In this paper, we propose a new hybrid temporal computing (HTC) framework that leverages both pulse rate and temporal data encoding to design ultra-low energy hardware accelerators. Our approach is inspired by the recently proposed temporal computing, or race logic, which encodes data values as single delays, leading to significantly lower energy consumption due to minimized signal switching. However, race logic is limited in its applications due to inherent restrictions. The new HTC framework overcomes these limitations by encoding signals in both temporal and pulse rate formats for multiplication and in temporal format for propagation. This approach maintains reduced switch energy while being general enough to implement a wide range of arithmetic operations. We demonstrate how HTC multiplication is performed for both unipolar and bipolar data encoding and present the basic designs for multipliers, adders, and MAC units. Additionally, we implement two hardware accelerators: a Finite Impulse Response (FIR) filter and a Discrete Cosine Transform (DCT)/iDCT engine for image compression and DSP applications. Experimental results show that the HTC MAC has a significantly smaller power and area footprint compared to the Unary MAC design and is orders of magnitude faster. Compared to the CBSC MAC, the HTC MAC reduces power consumption by $45.2\%$ and area footprint by $50.13\%$. For the FIR design, the HTC design significantly outperforms the Unary design on all metrics. Compared to the CBSC design, the HTC-based FIR filter reduces power consumption by $36.61\%$ and area cost by $45.85\%$. The HTC-based DCT filter retains the quality of the original image with a decent PSNR, while consuming $23.34\%$ less power and occupying $18.20\%$ less area than the CBSC MAC-based DCT filter.

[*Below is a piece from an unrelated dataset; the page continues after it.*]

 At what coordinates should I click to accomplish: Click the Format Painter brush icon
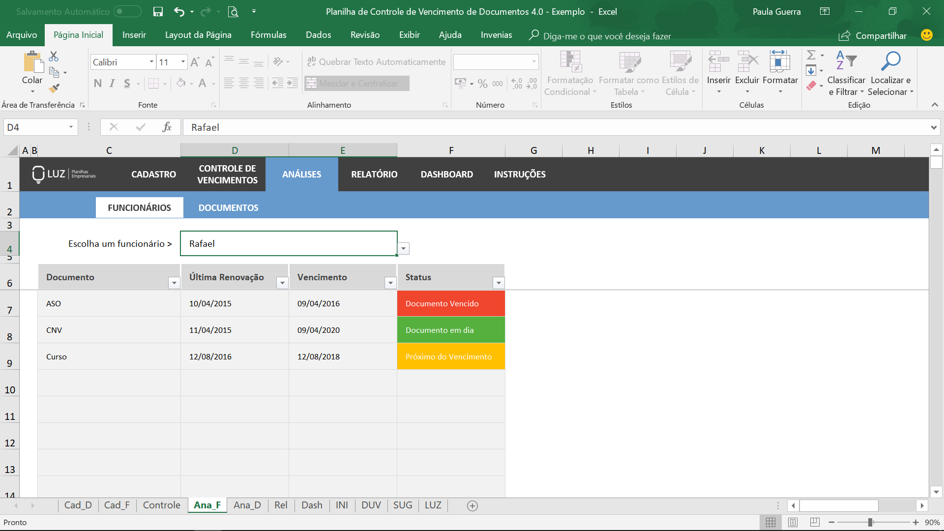[x=54, y=89]
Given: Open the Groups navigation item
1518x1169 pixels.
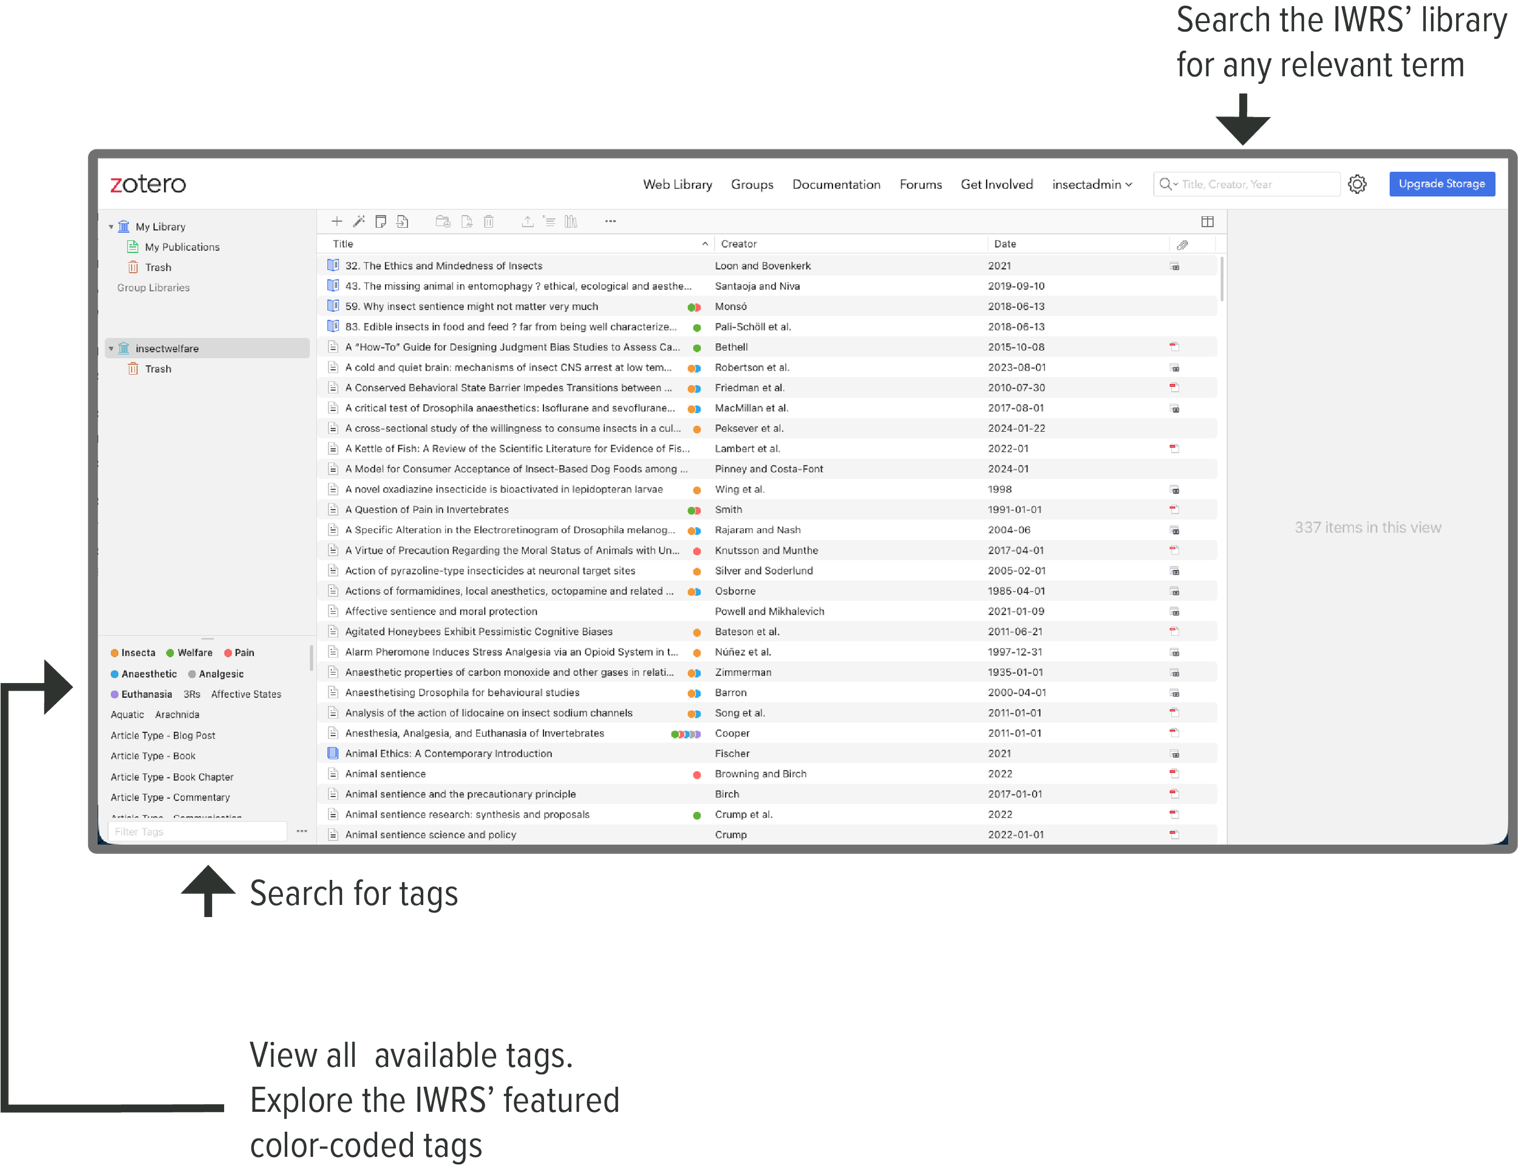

翻译：本文提出了一种新型混合时序计算框架，该框架通过结合脉冲速率编码与时序数据编码来设计超低能耗硬件加速器。我们的方法受到近期提出的时序计算（亦称竞态逻辑）的启发，该技术将数据值编码为单一延迟，通过最小化信号切换实现显著降低能耗。然而，竞态逻辑因其固有局限性导致应用范围受限。新型混合时序计算框架通过以下方式克服这些限制：在乘法运算中同时使用时序编码和脉冲速率编码表示信号，在信号传播中仅使用时序编码。该方法在保持低切换能耗的同时，具备足够的通用性以实现广泛的算术运算。我们阐述了混合时序计算框架在单极性与双极性数据编码下的乘法实现方式，并展示了乘法器、加法器及乘累加单元的基础设计。此外，我们实现了两种硬件加速器：用于图像压缩与数字信号处理的有限脉冲响应滤波器，以及离散余弦变换/逆离散余弦变换引擎。实验结果表明：相较于单极编码乘累加设计，混合时序计算乘累加单元在功耗与面积上显著降低，且运算速度提升数个数量级；相较于CBSC乘累加设计，混合时序计算乘累加单元功耗降低45.2%，面积减少50.13%。在有限脉冲响应滤波器设计中，混合时序计算方案在所有指标上均显著优于单极编码设计；相较于CBSC设计，基于混合时序计算的有限脉冲响应滤波器功耗降低36.61%，面积成本减少45.85%。基于混合时序计算的离散余弦变换滤波器在保持原始图像质量（峰值信噪比表现良好）的同时，相较于基于CBSC乘累加的离散余弦变换滤波器，功耗降低23.34%，面积占用减少18.20%。